Clinicians are often faced with a discrepancy between patient-reported symptoms and objective test results, especially in early MS disease and with respect to cognition. There is a tendency to afford greater weight to objective findings, but here we show that patient-reported (subjective) memory is more related to hippocampal and hippocampal subfield volumes than objective memory tests in an early MS cohort. In addition, hippocampal volume was lower than healthy controls for patients with the worst subjective memory; this was not found for objective memory. Findings highlight the importance of patient report of their own memory early in disease, and caution against over-reliance on normal objective memory results in patients reporting memory decline. Our findings align with work in aging showing the sensitivity of subjective complaints for predicting future dementia,9,10 and correlations between subjective memory and Alzheimer’s biomarkers (e.g., amyloid-beta) in adults with normal objective test performance.68

The correlation between subjective and objective memory was modest in our cohort (.208), which is consistent with the disconnect between patient report and neuropsychological test results in previous research. This observation can have more than one explanation. Prior MS literature has interpreted this disconnect as evidence for the validity of objective testing over patient-reported cognitive function.15 Such reasoning is based upon tacit assumptions that objective test results are precise measures of cognition, and that such measures accurately reflect cognition in everyday life. In contrast, the same disconnect may be explained by greater validity of subjective report early in disease. Patient report of their own memory is inherently a longitudinal assessment of within-person change relative to prior function, whereas an objective memory evaluation is a cross-sectional assessment of performance without comparison to prior function. A patient may therefore be able to discern subtle memory changes early in disease better than can be detected by objective tests, especially given that the range of objective performance considered “average” is quite wide (e.g., 17th–83rd or 25th–75th percentiles).
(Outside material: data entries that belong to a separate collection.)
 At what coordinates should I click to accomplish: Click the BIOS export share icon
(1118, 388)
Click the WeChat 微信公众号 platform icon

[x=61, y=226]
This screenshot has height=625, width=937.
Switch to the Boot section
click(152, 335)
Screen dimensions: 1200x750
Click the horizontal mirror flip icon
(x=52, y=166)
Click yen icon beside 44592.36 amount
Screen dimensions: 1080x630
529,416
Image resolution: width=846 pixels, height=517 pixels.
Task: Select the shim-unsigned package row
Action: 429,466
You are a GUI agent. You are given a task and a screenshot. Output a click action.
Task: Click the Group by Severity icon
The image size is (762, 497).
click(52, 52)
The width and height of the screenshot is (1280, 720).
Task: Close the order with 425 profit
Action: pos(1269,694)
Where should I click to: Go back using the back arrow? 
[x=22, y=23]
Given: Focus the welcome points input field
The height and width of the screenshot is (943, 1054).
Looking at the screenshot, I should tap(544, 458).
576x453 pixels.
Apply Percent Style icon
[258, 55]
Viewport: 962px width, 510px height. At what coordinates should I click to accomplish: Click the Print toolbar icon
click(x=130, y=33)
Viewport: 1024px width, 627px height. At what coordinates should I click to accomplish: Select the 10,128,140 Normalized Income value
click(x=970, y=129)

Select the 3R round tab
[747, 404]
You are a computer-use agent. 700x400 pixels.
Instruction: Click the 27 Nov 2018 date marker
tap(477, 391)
The current results also raise important questions regarding the concept of test validation. Typical validation studies administer memory tests to patients and controls, and interpret performance differences as evidence that such tests are sensitive to disease-related memory changes. In fact, however, such results show that a test is sensitive to the disease itself (MS versus controls), rather than to disease-related memory. More convincing validation of memory tests would require that test performance reflects memory function in the real world; however, longstanding bias against veracity of patient-reported memory represents an obstacle to such validation of memory assessments. Given that the disconnect between subjective and objective memory alone cannot be used to support the veracity of either, our current analyses assessed links between memory (objective, subjective) and hippocampal structure, a putative neural basis of memory. Stronger correlations between subjective memory and hippocampal volumes (especially CA1 and subiculum subfields) support the validity of patient-reported memory. Note that CA1 and subiculum are recognized as particularly vulnerable to disease-related changes in MS,1117 and that correlations between these subfields and subjective memory were statistically significantly greater than were correlations between these subfields and objective memory.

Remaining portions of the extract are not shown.